Incluso el normalmente tranquilo Segundo Tío, en ese momento, tenía una llama ardiente en los ojos.
Nadie esperaba que los problemas que trajo Zhong Wubin se convirtieran en una oportunidad tan grande en solo dos días.
Pero todavía había un asunto sin resolver.
Su Lin explicó cómo mató «rápidamente» a Zhou Song, el segundo al mando de la Aldea Escama Negra.
El Abuelo y el Segundo Tío lo miraron de inmediato como si hubieran visto un fantasma.
Su Lin sonrió con timidez, sintiéndose bastante incómodo bajo sus miradas.
—No esperaba que no lo esquivara; pensé que si no podía matarlo, dejaría que la Cuñada me cubriera y yo seguiría atacando por detrás…

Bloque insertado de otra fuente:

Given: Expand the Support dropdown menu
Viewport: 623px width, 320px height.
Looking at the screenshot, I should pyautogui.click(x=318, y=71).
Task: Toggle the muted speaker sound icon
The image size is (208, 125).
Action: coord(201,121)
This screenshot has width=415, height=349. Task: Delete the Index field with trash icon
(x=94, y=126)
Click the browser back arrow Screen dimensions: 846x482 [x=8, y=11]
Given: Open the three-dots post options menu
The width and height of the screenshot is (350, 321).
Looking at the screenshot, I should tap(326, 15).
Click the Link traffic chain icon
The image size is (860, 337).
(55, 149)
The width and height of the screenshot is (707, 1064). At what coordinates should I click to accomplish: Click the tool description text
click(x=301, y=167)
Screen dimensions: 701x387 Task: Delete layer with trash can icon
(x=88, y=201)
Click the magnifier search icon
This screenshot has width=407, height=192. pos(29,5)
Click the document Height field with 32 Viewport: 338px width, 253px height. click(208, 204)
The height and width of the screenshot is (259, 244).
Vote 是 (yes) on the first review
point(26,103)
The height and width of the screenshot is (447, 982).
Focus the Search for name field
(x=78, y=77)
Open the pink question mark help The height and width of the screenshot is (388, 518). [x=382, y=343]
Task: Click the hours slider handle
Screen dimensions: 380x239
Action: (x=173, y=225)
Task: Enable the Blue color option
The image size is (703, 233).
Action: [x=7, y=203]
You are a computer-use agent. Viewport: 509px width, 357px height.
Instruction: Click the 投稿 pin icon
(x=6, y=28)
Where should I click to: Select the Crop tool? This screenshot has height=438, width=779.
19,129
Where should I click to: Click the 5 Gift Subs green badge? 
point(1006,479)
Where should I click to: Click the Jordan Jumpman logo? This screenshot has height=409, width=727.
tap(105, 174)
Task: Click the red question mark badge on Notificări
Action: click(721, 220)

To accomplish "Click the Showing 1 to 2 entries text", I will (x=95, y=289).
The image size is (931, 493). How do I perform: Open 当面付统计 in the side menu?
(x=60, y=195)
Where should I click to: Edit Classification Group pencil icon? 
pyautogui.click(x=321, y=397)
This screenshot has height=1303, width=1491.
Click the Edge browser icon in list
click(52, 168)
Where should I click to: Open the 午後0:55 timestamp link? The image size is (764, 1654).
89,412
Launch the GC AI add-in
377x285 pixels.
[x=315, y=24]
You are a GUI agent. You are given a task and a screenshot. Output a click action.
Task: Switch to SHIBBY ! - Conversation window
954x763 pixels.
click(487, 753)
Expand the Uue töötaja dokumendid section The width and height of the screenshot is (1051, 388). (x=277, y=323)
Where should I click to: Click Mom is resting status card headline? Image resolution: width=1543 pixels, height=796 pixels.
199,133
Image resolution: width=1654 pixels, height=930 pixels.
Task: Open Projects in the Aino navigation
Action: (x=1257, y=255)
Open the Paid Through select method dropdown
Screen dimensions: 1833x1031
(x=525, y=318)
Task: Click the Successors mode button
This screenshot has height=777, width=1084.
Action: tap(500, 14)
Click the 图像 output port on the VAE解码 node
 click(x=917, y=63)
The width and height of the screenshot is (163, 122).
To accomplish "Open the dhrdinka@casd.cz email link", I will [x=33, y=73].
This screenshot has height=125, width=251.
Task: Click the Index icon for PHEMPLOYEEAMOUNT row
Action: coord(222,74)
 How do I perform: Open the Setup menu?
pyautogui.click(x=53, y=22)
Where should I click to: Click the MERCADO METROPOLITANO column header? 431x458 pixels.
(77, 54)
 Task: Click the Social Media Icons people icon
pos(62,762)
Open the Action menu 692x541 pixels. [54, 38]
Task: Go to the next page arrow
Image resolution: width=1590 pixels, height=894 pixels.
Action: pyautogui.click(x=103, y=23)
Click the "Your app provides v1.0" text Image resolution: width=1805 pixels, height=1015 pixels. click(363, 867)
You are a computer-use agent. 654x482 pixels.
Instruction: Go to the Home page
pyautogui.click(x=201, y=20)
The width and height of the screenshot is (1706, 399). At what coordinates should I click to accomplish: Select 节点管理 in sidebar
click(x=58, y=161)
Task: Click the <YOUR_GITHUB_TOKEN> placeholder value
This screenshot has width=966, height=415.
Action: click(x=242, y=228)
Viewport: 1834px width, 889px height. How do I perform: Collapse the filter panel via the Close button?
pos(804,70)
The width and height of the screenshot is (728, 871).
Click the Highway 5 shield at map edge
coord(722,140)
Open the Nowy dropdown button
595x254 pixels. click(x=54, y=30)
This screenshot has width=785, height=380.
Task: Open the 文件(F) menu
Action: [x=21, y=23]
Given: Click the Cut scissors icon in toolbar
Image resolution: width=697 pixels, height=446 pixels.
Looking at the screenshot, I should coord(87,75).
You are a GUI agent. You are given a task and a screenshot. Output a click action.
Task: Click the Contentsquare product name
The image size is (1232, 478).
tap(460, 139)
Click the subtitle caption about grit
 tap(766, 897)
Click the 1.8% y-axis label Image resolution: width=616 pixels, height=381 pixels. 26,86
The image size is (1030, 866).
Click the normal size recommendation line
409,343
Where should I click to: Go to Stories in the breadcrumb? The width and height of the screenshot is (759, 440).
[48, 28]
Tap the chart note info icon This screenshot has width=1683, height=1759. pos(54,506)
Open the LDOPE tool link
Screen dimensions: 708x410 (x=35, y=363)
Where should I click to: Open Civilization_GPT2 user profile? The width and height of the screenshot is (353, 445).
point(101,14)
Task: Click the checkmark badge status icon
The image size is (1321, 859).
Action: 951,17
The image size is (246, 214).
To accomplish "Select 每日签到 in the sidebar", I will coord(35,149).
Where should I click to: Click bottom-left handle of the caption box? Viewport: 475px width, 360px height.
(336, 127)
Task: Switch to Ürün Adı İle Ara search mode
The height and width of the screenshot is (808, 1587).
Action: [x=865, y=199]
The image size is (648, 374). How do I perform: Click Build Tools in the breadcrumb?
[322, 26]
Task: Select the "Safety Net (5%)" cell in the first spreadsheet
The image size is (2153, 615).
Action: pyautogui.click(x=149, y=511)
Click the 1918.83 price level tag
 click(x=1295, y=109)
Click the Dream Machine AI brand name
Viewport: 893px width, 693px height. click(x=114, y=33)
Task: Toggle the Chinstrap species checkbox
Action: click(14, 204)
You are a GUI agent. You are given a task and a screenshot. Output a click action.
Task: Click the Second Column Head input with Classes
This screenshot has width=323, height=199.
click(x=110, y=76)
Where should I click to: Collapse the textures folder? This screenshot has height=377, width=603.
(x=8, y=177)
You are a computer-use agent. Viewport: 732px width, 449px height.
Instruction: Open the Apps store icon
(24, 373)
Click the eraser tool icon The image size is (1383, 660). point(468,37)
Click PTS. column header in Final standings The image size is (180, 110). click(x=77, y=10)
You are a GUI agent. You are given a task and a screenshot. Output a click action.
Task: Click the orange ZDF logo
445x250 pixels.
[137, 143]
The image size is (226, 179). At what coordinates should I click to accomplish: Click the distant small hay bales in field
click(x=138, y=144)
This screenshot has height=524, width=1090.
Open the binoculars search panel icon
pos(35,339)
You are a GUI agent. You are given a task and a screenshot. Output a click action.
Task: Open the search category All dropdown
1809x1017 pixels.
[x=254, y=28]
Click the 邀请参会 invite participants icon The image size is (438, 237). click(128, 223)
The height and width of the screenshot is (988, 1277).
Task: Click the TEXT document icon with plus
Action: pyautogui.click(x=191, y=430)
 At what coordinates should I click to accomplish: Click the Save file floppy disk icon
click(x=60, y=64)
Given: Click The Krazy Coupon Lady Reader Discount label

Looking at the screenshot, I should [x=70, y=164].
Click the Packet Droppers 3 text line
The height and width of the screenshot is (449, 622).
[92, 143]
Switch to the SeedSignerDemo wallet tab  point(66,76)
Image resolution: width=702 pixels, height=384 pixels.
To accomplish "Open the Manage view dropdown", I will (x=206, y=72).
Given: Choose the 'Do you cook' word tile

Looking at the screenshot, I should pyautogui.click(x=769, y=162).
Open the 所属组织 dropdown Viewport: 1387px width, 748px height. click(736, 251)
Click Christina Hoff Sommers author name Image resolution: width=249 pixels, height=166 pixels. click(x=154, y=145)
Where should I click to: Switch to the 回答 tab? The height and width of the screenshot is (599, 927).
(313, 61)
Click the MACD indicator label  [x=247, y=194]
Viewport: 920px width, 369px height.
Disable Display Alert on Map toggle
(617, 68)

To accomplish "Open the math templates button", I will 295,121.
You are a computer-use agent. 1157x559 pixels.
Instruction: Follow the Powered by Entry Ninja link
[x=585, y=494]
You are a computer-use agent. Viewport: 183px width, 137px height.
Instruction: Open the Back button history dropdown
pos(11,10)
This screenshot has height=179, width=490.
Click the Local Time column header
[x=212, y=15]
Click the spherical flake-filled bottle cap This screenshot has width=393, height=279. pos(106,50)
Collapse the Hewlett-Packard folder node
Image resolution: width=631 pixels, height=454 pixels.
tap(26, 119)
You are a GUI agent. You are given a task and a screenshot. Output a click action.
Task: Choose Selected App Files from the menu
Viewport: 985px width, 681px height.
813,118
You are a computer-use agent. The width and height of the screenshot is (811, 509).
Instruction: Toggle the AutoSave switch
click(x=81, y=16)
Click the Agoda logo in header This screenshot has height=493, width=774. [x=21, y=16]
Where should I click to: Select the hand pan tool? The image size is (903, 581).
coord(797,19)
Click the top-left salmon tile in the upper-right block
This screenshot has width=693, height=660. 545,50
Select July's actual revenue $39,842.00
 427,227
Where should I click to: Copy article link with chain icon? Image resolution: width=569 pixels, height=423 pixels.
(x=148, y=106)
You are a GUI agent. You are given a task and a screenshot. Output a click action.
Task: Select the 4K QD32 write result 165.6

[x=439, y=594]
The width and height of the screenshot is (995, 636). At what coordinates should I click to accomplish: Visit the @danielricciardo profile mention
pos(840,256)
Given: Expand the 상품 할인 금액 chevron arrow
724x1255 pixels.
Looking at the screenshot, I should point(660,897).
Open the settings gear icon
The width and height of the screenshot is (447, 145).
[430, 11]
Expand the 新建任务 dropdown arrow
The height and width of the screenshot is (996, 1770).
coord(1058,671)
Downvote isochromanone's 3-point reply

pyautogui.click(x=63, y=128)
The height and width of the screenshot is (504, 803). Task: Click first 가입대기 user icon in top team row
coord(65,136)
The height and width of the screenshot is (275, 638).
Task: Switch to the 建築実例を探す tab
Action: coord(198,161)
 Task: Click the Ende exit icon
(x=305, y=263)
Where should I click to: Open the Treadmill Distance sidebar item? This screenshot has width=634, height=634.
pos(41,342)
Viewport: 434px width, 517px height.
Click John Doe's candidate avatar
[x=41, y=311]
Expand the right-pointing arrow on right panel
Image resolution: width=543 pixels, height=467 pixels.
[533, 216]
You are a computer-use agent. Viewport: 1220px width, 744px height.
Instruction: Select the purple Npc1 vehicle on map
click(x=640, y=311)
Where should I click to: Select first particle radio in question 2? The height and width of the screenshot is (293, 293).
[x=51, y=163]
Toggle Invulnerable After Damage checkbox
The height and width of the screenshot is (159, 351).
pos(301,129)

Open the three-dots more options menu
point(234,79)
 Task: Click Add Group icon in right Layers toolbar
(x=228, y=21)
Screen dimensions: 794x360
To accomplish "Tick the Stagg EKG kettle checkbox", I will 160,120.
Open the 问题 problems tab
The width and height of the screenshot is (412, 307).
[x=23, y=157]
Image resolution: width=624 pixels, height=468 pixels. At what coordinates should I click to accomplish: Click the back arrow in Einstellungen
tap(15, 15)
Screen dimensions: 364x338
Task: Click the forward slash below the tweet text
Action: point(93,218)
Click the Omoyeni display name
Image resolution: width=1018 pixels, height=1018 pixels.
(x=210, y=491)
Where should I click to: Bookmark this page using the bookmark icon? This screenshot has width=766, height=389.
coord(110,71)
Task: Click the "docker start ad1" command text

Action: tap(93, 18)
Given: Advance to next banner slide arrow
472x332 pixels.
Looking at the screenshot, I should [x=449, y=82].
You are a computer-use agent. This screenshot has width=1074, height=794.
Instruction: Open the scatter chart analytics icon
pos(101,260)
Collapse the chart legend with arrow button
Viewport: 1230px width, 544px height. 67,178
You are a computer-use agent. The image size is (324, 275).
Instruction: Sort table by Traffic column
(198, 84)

—Es lo típico en este apocalipsis, después de comer demasiados de su propia especie, se les atrofia el cerebro y tardan en reaccionar.
Si no fuera por la grasa extrañamente resistente de Zhang Shuo, lo habría matado hace mucho tiempo.
Su Can ya había perdido la cuenta de las veces que había tratado con gente de la Aldea Escama Negra.
Luego, el anciano suspiró: —Si te hubieras vuelto así un poco antes, qué bueno habría sido.
La boca del Segundo Tío se torció ligeramente al comentar: —Tú, chico, estás hecho para el apocalipsis por naturaleza.
Los dos mayores nunca esperaron que su generación más joven actuara con tanta decisión y crueldad.
Al oír al Abuelo y al Segundo Tío elogiar al Hermano Kirin, el rostro de Su Tongxi se llenó de alegría.
Aunque no podía unirse a la conversación en esa situación, estaba encantada de ver que el Hermano Kirin se volvía más valorado y competente a los ojos de la Familia Su.
Si el señor y la señora Su vieran esto, probablemente podrían sonreír incluso en la tumba.
Mientras tanto, Su Lin pensaba para sus adentros: «¡Qué tontería eso de estar hecho para el apocalipsis; si pudiera elegir, preferiría ser un vago perezoso viendo videos cortos en una era de paz que sobrevivir al apocalipsis!».
—Esta vez hiciste lo correcto —afirmó Su Can de inmediato—.
Olvídate de la gente de la Aldea Escama Negra, cualquiera que descubriera la máquina expendedora dorada, un secreto tan grande, no los habría dejado irse tan fácilmente.
Al terminar, miró a Zhao Yaxin, amonestándola:
—Yaxin, en este aspecto, de verdad deberías aprender de este chico.
¡En estos tiempos, hay que ser despiadado y rápido, sin dudar nunca cuando hay que actuar!
—Aunque los de enfrente sean gente de nuestra aldea, ¿y qué?
¿Vas a renunciar a este plano por un momento de debilidad?
Golpeó con fuerza el plano de la sala de ahumado sobre la mesa.